§ Exercise input:

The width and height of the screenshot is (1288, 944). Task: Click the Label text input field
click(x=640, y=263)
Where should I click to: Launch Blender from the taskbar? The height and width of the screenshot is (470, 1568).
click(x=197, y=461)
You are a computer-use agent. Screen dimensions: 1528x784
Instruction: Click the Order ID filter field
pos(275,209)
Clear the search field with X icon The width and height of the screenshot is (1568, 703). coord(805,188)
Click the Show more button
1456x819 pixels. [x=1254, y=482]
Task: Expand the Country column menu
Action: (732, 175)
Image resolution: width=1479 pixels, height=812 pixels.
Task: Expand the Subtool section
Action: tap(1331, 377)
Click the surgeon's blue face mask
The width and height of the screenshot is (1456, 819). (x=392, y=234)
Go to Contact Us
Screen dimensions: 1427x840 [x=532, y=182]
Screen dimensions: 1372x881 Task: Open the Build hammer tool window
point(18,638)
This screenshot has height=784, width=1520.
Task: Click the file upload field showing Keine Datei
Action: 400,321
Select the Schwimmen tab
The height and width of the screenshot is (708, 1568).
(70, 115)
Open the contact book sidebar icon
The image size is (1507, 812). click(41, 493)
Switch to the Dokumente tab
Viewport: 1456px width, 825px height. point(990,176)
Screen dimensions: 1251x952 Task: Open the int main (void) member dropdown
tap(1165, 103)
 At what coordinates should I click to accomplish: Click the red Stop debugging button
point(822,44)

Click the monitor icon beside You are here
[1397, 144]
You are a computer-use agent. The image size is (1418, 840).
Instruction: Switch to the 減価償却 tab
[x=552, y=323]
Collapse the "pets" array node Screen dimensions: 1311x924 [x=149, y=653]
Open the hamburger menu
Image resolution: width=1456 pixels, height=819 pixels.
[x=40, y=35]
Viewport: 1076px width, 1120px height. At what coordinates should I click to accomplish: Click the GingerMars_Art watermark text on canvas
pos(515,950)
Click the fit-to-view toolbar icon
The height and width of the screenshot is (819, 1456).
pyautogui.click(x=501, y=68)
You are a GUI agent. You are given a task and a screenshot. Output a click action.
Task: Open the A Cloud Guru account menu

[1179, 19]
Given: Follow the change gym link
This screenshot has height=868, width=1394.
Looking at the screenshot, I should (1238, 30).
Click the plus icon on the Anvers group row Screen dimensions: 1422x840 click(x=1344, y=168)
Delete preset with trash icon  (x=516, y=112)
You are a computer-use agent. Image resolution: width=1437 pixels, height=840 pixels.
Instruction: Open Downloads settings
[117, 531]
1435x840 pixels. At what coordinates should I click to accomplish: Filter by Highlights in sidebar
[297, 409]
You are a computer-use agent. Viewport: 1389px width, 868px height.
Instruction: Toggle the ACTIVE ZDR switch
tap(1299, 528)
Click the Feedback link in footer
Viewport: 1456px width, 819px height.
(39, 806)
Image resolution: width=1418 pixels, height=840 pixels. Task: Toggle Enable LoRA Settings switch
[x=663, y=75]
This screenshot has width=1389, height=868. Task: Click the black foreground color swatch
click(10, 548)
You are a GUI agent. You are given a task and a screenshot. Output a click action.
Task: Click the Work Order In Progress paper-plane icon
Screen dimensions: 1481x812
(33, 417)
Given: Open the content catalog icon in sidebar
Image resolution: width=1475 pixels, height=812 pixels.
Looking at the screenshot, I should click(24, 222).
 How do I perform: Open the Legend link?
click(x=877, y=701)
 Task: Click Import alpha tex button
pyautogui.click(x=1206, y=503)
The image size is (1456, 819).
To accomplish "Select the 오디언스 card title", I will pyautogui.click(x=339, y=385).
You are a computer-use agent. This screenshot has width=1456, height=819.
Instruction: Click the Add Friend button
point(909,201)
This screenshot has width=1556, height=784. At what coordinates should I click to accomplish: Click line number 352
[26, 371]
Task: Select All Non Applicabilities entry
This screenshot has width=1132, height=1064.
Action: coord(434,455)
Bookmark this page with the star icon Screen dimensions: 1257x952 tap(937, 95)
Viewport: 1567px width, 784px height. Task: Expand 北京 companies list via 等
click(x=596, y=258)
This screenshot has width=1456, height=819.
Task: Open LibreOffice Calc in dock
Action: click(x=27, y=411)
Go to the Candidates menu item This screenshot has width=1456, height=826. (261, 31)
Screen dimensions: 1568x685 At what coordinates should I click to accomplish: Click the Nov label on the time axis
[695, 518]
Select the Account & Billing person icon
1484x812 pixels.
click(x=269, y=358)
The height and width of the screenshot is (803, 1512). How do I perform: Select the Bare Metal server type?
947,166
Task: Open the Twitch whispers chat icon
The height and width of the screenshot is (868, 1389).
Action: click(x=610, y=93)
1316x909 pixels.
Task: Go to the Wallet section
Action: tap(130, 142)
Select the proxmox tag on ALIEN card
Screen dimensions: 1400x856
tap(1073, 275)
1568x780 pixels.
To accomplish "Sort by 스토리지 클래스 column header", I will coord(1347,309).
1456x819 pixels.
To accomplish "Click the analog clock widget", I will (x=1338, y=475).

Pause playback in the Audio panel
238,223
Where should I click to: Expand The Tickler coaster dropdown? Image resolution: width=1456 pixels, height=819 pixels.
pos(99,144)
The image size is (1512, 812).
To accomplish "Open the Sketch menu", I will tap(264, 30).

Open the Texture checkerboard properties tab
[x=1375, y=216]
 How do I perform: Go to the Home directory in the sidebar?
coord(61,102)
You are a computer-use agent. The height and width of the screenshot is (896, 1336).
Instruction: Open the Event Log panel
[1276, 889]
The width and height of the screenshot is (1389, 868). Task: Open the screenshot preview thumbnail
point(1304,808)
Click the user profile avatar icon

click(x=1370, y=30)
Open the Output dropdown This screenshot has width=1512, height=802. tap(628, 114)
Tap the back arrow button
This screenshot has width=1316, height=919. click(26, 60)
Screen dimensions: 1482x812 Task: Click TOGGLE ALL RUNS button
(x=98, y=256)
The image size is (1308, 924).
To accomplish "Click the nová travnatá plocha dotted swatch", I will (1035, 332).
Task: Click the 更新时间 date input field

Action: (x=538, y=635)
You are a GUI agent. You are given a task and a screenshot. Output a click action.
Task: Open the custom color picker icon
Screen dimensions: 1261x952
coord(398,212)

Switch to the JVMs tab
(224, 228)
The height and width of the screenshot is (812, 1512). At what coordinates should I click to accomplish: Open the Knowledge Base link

§ What needs to be done: Would you please print every record exactly as written?

§ Answer section:
The width and height of the screenshot is (1288, 944). Task: Click the Label text input field
click(x=640, y=263)
Where should I click to: Launch Blender from the taskbar? The height and width of the screenshot is (470, 1568).
click(x=197, y=461)
You are a computer-use agent. Screen dimensions: 1528x784
Instruction: Click the Order ID filter field
pos(275,209)
Clear the search field with X icon The width and height of the screenshot is (1568, 703). coord(805,188)
Click the Show more button
1456x819 pixels. [x=1254, y=482]
Task: Expand the Country column menu
Action: (732, 175)
Image resolution: width=1479 pixels, height=812 pixels.
Task: Expand the Subtool section
Action: tap(1331, 377)
Click the surgeon's blue face mask
The width and height of the screenshot is (1456, 819). (x=392, y=234)
Go to Contact Us
Screen dimensions: 1427x840 [x=532, y=182]
Screen dimensions: 1372x881 Task: Open the Build hammer tool window
point(18,638)
This screenshot has height=784, width=1520.
Task: Click the file upload field showing Keine Datei
Action: 400,321
Select the Schwimmen tab
The height and width of the screenshot is (708, 1568).
(70, 115)
Open the contact book sidebar icon
The image size is (1507, 812). click(41, 493)
Switch to the Dokumente tab
Viewport: 1456px width, 825px height. point(990,176)
Screen dimensions: 1251x952 Task: Open the int main (void) member dropdown
tap(1165, 103)
 At what coordinates should I click to accomplish: Click the red Stop debugging button
point(822,44)

Click the monitor icon beside You are here
[1397, 144]
You are a computer-use agent. The image size is (1418, 840).
Instruction: Switch to the 減価償却 tab
[x=552, y=323]
Collapse the "pets" array node Screen dimensions: 1311x924 [x=149, y=653]
Open the hamburger menu
Image resolution: width=1456 pixels, height=819 pixels.
[x=40, y=35]
Viewport: 1076px width, 1120px height. At what coordinates should I click to accomplish: Click the GingerMars_Art watermark text on canvas
pos(515,950)
Click the fit-to-view toolbar icon
The height and width of the screenshot is (819, 1456).
pyautogui.click(x=501, y=68)
You are a GUI agent. You are given a task and a screenshot. Output a click action.
Task: Open the A Cloud Guru account menu

[1179, 19]
Given: Follow the change gym link
This screenshot has height=868, width=1394.
Looking at the screenshot, I should (1238, 30).
Click the plus icon on the Anvers group row Screen dimensions: 1422x840 click(x=1344, y=168)
Delete preset with trash icon  (x=516, y=112)
You are a computer-use agent. Image resolution: width=1437 pixels, height=840 pixels.
Instruction: Open Downloads settings
[117, 531]
1435x840 pixels. At what coordinates should I click to accomplish: Filter by Highlights in sidebar
[297, 409]
You are a computer-use agent. Viewport: 1389px width, 868px height.
Instruction: Toggle the ACTIVE ZDR switch
tap(1299, 528)
Click the Feedback link in footer
Viewport: 1456px width, 819px height.
(39, 806)
Image resolution: width=1418 pixels, height=840 pixels. Task: Toggle Enable LoRA Settings switch
[x=663, y=75]
This screenshot has width=1389, height=868. Task: Click the black foreground color swatch
click(10, 548)
You are a GUI agent. You are given a task and a screenshot. Output a click action.
Task: Click the Work Order In Progress paper-plane icon
Screen dimensions: 1481x812
(33, 417)
Given: Open the content catalog icon in sidebar
Image resolution: width=1475 pixels, height=812 pixels.
Looking at the screenshot, I should click(24, 222).
 How do I perform: Open the Legend link?
click(x=877, y=701)
 Task: Click Import alpha tex button
pyautogui.click(x=1206, y=503)
The image size is (1456, 819).
To accomplish "Select the 오디언스 card title", I will pyautogui.click(x=339, y=385).
You are a computer-use agent. This screenshot has width=1456, height=819.
Instruction: Click the Add Friend button
point(909,201)
This screenshot has width=1556, height=784. At what coordinates should I click to accomplish: Click line number 352
[26, 371]
Task: Select All Non Applicabilities entry
This screenshot has width=1132, height=1064.
Action: coord(434,455)
Bookmark this page with the star icon Screen dimensions: 1257x952 tap(937, 95)
Viewport: 1567px width, 784px height. Task: Expand 北京 companies list via 等
click(x=596, y=258)
This screenshot has width=1456, height=819.
Task: Open LibreOffice Calc in dock
Action: click(x=27, y=411)
Go to the Candidates menu item This screenshot has width=1456, height=826. (261, 31)
Screen dimensions: 1568x685 At what coordinates should I click to accomplish: Click the Nov label on the time axis
[695, 518]
Select the Account & Billing person icon
1484x812 pixels.
click(x=269, y=358)
The height and width of the screenshot is (803, 1512). How do I perform: Select the Bare Metal server type?
947,166
Task: Open the Twitch whispers chat icon
The height and width of the screenshot is (868, 1389).
Action: click(x=610, y=93)
1316x909 pixels.
Task: Go to the Wallet section
Action: tap(130, 142)
Select the proxmox tag on ALIEN card
Screen dimensions: 1400x856
tap(1073, 275)
1568x780 pixels.
To accomplish "Sort by 스토리지 클래스 column header", I will coord(1347,309).
1456x819 pixels.
To accomplish "Click the analog clock widget", I will (x=1338, y=475).

Pause playback in the Audio panel
238,223
Where should I click to: Expand The Tickler coaster dropdown? Image resolution: width=1456 pixels, height=819 pixels.
pos(99,144)
The image size is (1512, 812).
To accomplish "Open the Sketch menu", I will tap(264, 30).

Open the Texture checkerboard properties tab
[x=1375, y=216]
 How do I perform: Go to the Home directory in the sidebar?
coord(61,102)
You are a computer-use agent. The height and width of the screenshot is (896, 1336).
Instruction: Open the Event Log panel
[1276, 889]
The width and height of the screenshot is (1389, 868). Task: Open the screenshot preview thumbnail
point(1304,808)
Click the user profile avatar icon

click(x=1370, y=30)
Open the Output dropdown This screenshot has width=1512, height=802. tap(628, 114)
Tap the back arrow button
This screenshot has width=1316, height=919. click(26, 60)
Screen dimensions: 1482x812 Task: Click TOGGLE ALL RUNS button
(x=98, y=256)
The image size is (1308, 924).
To accomplish "Click the nová travnatá plocha dotted swatch", I will (1035, 332).
Task: Click the 更新时间 date input field

Action: (x=538, y=635)
You are a GUI agent. You are given a task and a screenshot. Output a click action.
Task: Open the custom color picker icon
Screen dimensions: 1261x952
coord(398,212)

Switch to the JVMs tab
(224, 228)
The height and width of the screenshot is (812, 1512). At what coordinates should I click to accomplish: Open the Knowledge Base link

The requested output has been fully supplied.